- [Directions]:
Omit all pictures. Quote only the lines from the one with "You are a GUI" through the end of the material below.

<<<<

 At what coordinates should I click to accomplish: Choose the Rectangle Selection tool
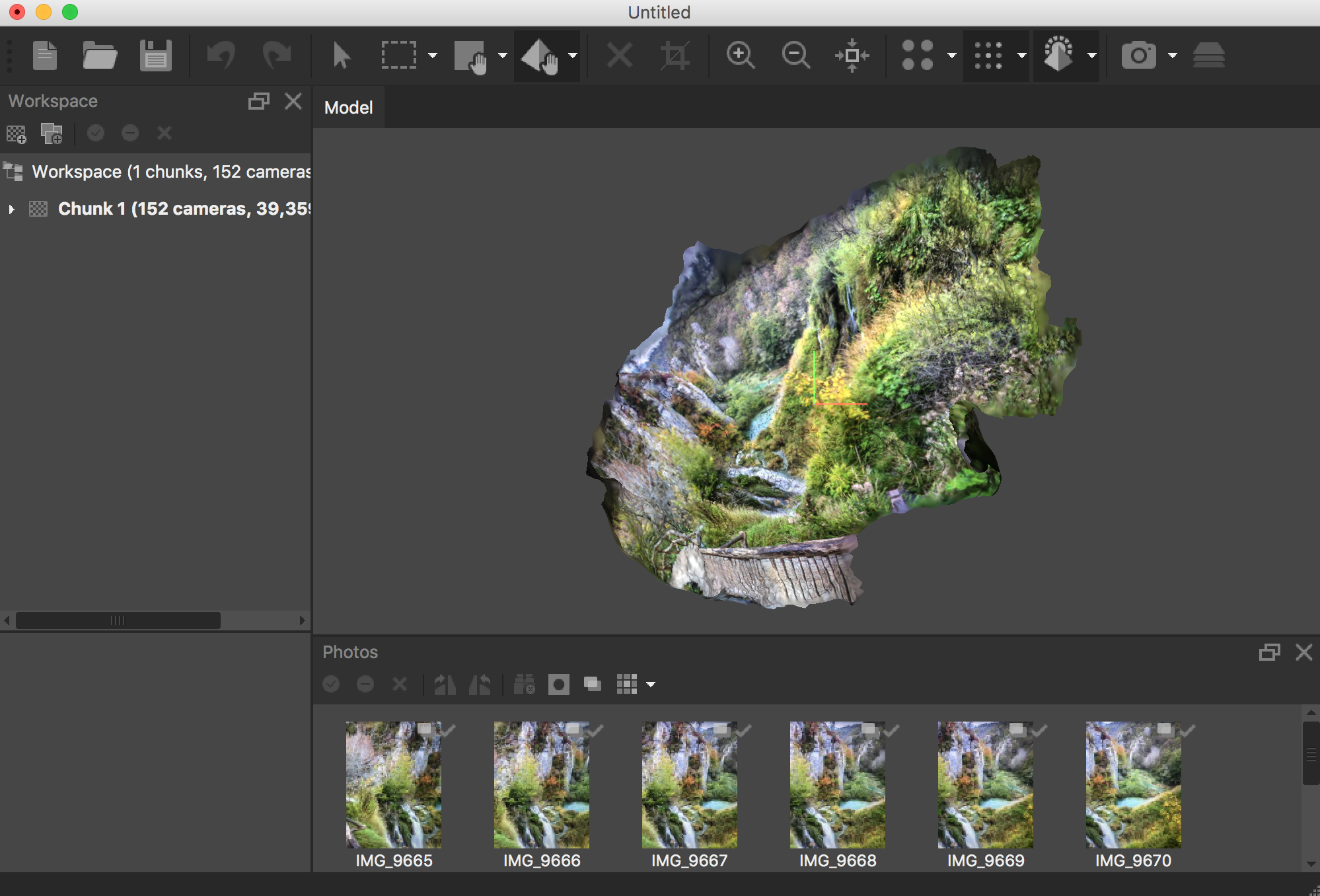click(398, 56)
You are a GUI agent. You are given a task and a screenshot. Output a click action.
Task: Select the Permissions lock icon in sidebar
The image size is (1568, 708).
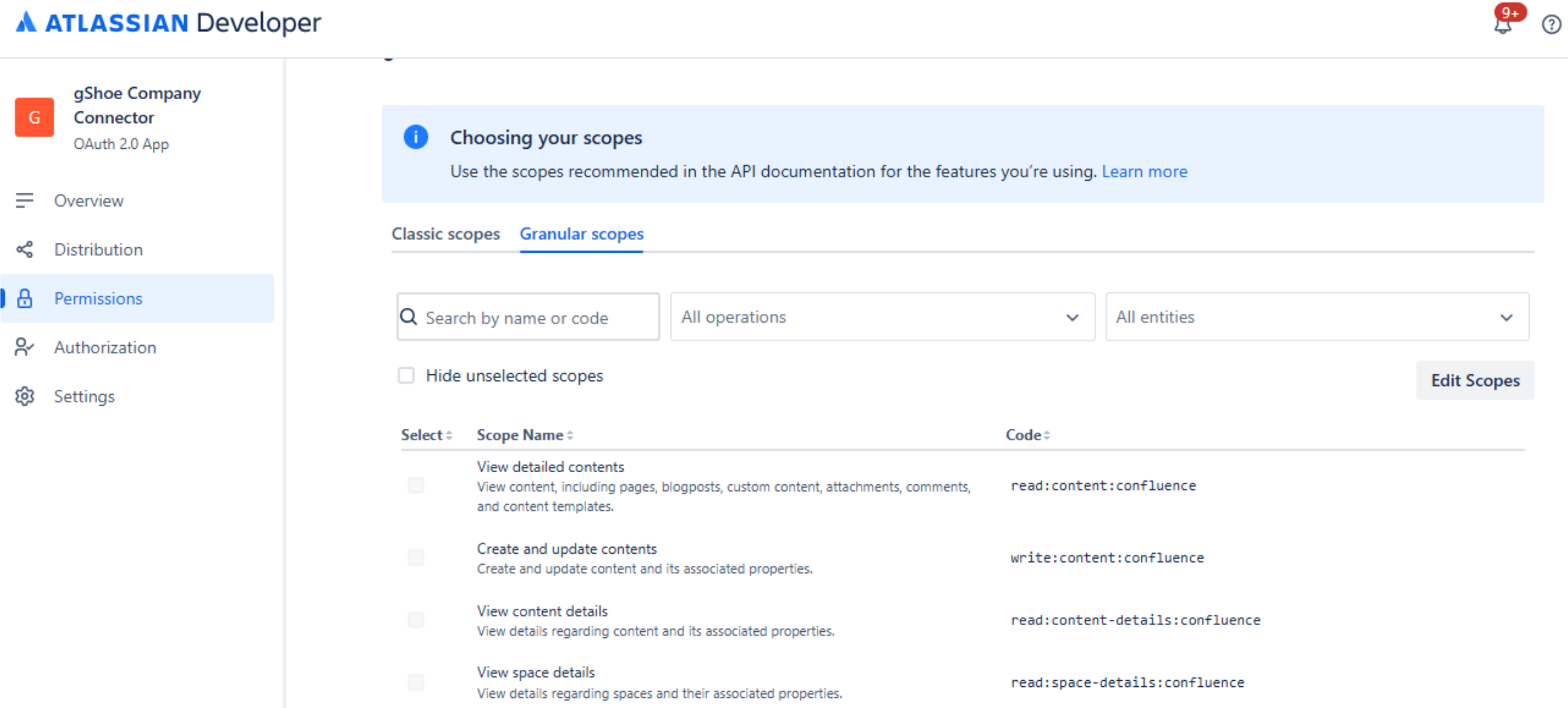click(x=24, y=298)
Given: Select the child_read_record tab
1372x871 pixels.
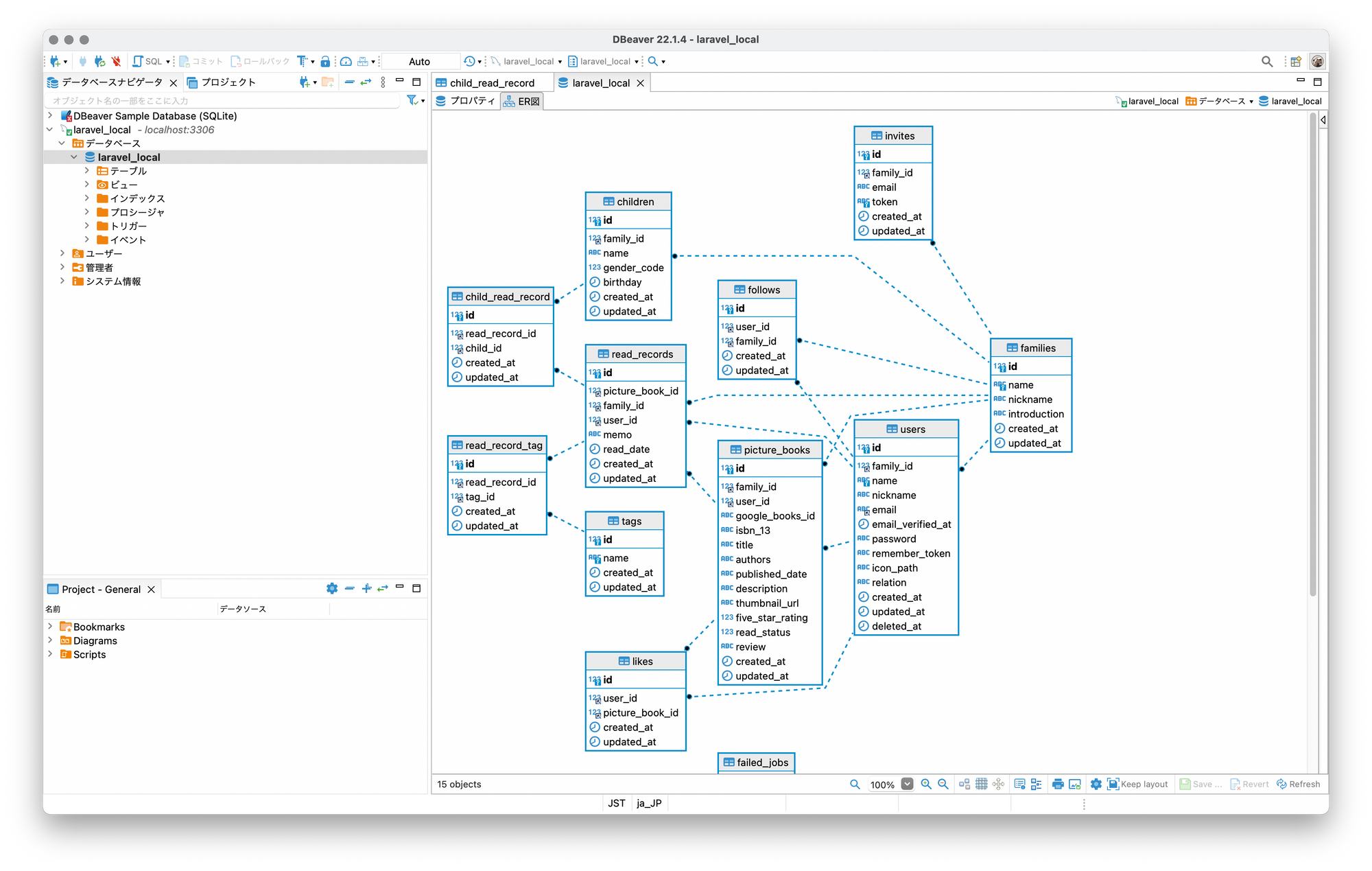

>>>>

- [Result of the task]:
You are a GUI agent. You are given a task and a screenshot. Output a click action.
Task: Select the Permissions lock icon in sidebar
The image size is (1568, 708).
click(x=24, y=298)
Given: Select the child_read_record tab
1372x871 pixels.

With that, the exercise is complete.